O recorrente deverá explicar, de maneira específica, por que a questão discutida possui relevância econômica, política, social ou jurídica que ultrapasse os interesses particulares das partes envolvidas no processo.
Não será suficiente, portanto, apenas apresentar as tradicionais alegações de violação à legislação federal.

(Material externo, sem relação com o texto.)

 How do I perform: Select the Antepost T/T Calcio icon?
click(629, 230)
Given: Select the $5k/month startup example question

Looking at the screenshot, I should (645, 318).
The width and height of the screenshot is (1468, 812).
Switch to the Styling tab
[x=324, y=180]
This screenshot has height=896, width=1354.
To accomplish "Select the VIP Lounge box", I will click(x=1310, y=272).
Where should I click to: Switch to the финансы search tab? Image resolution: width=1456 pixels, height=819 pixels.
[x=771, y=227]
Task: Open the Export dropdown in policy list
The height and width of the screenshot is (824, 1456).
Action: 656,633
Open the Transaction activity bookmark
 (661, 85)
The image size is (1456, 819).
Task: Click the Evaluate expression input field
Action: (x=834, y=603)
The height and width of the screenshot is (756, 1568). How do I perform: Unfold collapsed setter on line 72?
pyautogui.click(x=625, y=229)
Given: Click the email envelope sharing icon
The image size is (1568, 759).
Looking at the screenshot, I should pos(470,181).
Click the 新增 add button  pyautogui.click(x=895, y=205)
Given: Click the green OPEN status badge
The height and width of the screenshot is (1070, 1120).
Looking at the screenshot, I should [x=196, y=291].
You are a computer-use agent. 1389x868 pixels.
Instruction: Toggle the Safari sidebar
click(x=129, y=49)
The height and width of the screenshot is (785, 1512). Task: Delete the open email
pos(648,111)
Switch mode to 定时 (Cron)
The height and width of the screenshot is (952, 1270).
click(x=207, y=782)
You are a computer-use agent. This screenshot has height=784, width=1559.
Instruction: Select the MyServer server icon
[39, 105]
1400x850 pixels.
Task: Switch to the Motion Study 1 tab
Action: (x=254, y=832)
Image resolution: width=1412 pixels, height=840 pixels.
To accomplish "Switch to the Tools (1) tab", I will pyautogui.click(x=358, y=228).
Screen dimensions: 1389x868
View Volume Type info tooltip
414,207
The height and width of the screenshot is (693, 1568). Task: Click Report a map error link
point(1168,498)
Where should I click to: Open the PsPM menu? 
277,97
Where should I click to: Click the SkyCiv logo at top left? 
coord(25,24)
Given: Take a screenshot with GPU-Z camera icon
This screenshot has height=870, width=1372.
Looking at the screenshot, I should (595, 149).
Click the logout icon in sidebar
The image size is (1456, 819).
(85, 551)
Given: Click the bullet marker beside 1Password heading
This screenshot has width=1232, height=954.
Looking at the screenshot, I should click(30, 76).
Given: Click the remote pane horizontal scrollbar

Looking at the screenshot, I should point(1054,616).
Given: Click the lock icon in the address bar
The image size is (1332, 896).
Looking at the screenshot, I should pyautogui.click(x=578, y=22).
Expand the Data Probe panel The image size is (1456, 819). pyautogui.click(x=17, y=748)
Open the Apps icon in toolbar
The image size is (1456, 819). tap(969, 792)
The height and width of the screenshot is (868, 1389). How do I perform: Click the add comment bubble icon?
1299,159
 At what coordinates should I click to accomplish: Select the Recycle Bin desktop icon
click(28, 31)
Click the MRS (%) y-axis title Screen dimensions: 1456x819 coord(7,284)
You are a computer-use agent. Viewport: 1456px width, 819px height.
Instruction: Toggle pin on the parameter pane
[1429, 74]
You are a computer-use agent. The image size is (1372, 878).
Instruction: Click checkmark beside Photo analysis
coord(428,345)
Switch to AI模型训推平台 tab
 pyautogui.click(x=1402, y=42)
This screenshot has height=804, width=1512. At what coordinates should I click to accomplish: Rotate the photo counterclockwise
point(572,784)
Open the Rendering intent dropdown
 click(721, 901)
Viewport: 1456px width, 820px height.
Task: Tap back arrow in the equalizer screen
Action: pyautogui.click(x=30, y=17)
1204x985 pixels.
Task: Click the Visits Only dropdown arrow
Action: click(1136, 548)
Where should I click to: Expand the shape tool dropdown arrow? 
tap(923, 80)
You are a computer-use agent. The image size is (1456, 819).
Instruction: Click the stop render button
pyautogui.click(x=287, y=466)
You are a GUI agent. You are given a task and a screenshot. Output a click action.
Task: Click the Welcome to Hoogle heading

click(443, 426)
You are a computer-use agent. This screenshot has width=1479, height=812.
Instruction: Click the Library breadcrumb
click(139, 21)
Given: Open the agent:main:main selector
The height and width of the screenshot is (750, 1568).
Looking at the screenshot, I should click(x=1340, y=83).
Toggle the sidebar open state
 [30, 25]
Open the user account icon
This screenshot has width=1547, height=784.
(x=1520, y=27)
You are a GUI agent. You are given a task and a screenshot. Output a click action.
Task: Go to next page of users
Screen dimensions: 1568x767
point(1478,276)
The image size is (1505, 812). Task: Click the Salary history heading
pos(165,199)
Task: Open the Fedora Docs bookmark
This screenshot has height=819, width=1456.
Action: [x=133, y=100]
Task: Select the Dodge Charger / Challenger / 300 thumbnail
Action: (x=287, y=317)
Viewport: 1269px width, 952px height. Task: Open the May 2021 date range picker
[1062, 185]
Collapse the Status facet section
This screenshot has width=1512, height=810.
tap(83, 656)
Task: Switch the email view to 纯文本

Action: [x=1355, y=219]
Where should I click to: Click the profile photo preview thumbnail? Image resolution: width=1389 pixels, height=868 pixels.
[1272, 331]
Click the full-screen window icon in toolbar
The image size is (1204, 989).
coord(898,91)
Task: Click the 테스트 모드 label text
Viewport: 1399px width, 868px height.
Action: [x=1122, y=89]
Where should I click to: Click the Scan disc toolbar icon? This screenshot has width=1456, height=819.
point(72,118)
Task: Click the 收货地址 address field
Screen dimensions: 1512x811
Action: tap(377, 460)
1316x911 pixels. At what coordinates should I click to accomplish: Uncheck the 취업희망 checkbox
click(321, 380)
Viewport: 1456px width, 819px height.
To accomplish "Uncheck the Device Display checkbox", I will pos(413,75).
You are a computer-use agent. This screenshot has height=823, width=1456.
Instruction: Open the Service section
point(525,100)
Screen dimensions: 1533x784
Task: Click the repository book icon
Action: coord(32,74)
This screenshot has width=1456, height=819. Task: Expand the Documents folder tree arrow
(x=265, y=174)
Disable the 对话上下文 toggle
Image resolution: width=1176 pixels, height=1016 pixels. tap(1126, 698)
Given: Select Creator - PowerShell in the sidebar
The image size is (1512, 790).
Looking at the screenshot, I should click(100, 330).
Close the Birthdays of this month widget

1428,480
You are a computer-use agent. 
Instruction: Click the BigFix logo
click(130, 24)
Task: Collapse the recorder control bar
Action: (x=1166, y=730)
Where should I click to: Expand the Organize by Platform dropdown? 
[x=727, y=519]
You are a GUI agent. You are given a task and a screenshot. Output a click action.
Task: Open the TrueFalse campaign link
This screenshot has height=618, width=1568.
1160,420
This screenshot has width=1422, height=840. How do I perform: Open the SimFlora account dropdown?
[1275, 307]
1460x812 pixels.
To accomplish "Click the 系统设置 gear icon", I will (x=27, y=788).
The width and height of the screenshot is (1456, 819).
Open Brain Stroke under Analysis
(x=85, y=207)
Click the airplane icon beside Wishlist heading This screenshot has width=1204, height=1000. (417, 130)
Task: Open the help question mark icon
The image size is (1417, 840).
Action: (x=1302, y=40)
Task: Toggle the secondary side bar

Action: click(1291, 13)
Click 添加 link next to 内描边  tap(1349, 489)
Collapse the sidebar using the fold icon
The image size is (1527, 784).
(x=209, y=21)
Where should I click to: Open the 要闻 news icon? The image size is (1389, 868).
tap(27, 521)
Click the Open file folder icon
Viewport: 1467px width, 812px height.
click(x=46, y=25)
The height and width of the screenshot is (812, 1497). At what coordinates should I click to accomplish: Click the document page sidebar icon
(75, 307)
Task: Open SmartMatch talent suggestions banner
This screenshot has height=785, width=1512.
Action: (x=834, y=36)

A relevância deverá integrar a própria estrutura do recurso especial, com fundamentação própria.
A ausência desse tópico poderá resultar na inadmissão do recurso.
Qual é o objetivo da mudança?
A nova sistemática busca fortalecer a função do STJ como tribunal responsável pela uniformização da interpretação da legislação federal e pela formação de precedentes.
Com isso, o Tribunal pretende concentrar sua atuação em controvérsias capazes de produzir repercussões que ultrapassem o caso concreto, especialmente aquelas com maior importância jurídica, econômica, política ou social.
A legislação prevê, inclusive, que somente será afastado o recurso por inexistência de relevância quando houver manifestação nesse sentido de dois terços dos integrantes do órgão competente para o julgamento.
Formação de precedentes
Reconhecida a relevância, o julgamento poderá resultar na formação de precedente qualificado, dependendo das características da controvérsia.
As novas regras também distribuem entre a Corte Especial, as Seções e as Turmas do STJ as competências relacionadas à análise da relevância e ao julgamento dos recursos submetidos à nova sistemática.
Nos tribunais de origem, presidentes ou vice-presidentes dos Tribunais de Justiça e Tribunais Regionais Federais também poderão selecionar recursos que discutam a mesma matéria para encaminhamento ao STJ como representativos da controvérsia.
Impacto para a atuação jurídica
A alteração representa uma mudança relevante na elaboração dos recursos especiais.
A partir da entrada em vigor do novo regime, será ainda mais importante identificar, desde a preparação do recurso, quais aspectos da controvérsia extrapolam os interesses individuais das partes e podem produzir reflexos jurídicos, sociais, políticos ou econômicos mais amplos.
A fundamentação da relevância passa, portanto, a constituir elemento essencial da estratégia recursal perante o Superior Tribunal de Justiça.
A nova sistemática tende também a ampliar a importância dos precedentes firmados pelo STJ e exige atenção redobrada dos profissionais do Direito quanto à jurisprudência já consolidada e aos temas submetidos ao regime de relevância.
Fonte: Superior Tribunal de Justiça (STJ); Lei nº 15.484/2026; Emenda Regimental nº 55 do STJ.